Since the announcement of the latest iteration of the PEQ, the QLP is worried about the new processing wait times, the extension of the experience required to be eligible within the program, which has gone from 12 to 36 months, as well as the absence of a grandfather clause. This could lead to complicating students’ lives, and could complicate matters for employers as well. Employers and important network stakeholders such as the Conseil du patronat, the Manufacturiers et Exportateurs du Québec, cégeps, universities via the Bureau de coopération interuniversitaire and many other organizations share similar concerns.
Quebec’s SMEs will be penalized because of the CAQ government’s decisions in this file. The government has created a ready-made problem to justify reforms that were in no way necessary. It must go back on its decision!
– Mr. Monsef Derraji, MNA representing Nelligan and Official Opposition Critic for SMEs and Innovation.
Some progress has been made in the second iteration of the PEQ, but we cannot be satisfied with so little. The minister’s promise must be upheld. A grandfather clause needs to be included for the international students and foreign workers who had made the choice to settle in Quebec based on the program’s former criteria.
– Mr. Gaétan Barrette, MNA representing La Pinière and Official Opposition Critic for Immigration.
Our university networks are concerned. For the most part they are young people who speak French and meet our workforce demands. We must retain these talents from abroad who actively contribute to generating Quebec’s wealth.
– Ms. Christine St-Pierre, MNA representing l’Acadie and Official Opposition Critic for Higher Education.
The PEQ is an efficient program that provides permanent residence in Quebec and which has gained in popularity thanks to its effectiveness and simplicity. Each year Quebec was able to ensure an in-demand workforce for companies while normalizing the status of foreign workers. Many vocational schools depend on this clientele for their survival.

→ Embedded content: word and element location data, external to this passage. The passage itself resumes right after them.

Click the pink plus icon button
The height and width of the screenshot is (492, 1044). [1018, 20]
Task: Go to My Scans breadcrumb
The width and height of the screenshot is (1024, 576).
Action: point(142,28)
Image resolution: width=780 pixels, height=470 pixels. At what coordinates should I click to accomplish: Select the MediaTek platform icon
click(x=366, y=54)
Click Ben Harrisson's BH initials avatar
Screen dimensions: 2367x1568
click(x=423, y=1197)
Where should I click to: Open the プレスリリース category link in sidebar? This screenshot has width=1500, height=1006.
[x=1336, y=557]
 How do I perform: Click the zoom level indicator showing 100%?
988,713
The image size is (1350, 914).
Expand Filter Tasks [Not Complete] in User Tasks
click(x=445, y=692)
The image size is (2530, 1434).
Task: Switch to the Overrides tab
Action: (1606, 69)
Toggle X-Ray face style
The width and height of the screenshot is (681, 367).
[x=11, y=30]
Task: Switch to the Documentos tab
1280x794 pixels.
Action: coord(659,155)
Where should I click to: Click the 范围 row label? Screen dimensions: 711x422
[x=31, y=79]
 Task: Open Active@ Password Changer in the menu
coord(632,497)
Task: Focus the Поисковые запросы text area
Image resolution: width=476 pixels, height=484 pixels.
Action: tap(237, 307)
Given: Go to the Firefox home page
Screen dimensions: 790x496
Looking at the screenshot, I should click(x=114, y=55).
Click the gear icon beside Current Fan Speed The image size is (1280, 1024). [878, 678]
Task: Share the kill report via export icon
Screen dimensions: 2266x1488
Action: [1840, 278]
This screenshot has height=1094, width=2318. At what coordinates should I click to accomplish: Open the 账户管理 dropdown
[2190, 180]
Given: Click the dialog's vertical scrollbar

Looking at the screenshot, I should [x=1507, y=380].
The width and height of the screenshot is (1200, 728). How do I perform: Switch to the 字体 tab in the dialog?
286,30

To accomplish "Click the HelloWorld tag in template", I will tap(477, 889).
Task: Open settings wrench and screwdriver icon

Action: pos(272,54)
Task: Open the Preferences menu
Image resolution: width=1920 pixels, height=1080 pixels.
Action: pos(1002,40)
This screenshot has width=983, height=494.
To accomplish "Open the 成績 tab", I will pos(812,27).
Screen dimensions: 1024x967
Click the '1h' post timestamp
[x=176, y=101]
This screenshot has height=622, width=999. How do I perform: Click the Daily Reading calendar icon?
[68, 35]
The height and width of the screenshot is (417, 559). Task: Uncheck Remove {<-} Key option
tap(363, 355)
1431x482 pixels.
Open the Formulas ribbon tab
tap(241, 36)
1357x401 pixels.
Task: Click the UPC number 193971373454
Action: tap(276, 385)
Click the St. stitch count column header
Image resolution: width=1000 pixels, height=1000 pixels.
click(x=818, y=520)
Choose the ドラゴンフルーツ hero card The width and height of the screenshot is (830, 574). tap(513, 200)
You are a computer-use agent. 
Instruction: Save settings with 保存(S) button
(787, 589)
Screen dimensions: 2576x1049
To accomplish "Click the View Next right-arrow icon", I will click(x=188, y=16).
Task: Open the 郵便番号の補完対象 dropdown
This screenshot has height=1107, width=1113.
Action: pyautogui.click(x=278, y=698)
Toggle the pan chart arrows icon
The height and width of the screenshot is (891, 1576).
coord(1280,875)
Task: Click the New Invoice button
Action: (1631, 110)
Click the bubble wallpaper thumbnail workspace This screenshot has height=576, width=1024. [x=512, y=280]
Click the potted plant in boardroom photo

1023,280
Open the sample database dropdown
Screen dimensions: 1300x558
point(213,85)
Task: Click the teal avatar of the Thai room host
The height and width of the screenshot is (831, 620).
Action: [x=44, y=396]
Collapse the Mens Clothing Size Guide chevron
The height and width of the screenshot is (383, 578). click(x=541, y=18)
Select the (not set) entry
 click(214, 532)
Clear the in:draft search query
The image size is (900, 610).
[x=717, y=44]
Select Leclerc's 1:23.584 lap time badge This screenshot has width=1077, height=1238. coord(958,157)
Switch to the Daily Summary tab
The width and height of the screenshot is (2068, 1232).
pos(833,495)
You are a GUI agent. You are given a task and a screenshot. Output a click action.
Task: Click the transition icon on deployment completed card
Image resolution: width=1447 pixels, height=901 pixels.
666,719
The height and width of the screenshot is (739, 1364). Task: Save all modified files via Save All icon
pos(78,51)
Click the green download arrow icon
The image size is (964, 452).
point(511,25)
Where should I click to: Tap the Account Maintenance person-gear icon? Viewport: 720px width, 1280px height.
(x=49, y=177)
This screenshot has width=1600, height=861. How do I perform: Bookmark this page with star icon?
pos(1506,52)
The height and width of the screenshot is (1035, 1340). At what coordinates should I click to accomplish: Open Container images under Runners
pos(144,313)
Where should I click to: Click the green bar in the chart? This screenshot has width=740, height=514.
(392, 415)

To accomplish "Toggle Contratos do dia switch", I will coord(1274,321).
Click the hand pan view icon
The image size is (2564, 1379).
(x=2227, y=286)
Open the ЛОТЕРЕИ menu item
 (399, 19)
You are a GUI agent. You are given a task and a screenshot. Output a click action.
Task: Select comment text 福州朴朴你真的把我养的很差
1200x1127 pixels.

– Ms. Francine Charbonneau, MNA representing Mille-Îles and Official Opposition Critic for Vocational Training and Adult Education.
The government’s decision to complicate the regulations has made Quebec less attractive than other Canadian provinces. It is a pity that Quebec is already starting to lose face thanks to the PEQ reforms. We cannot make illusory promises to those people, we must rise to the commitments we have made.
– Ms. Nicole Ménard, MNA representing Laporte and Official Opposition Critic for International Relations.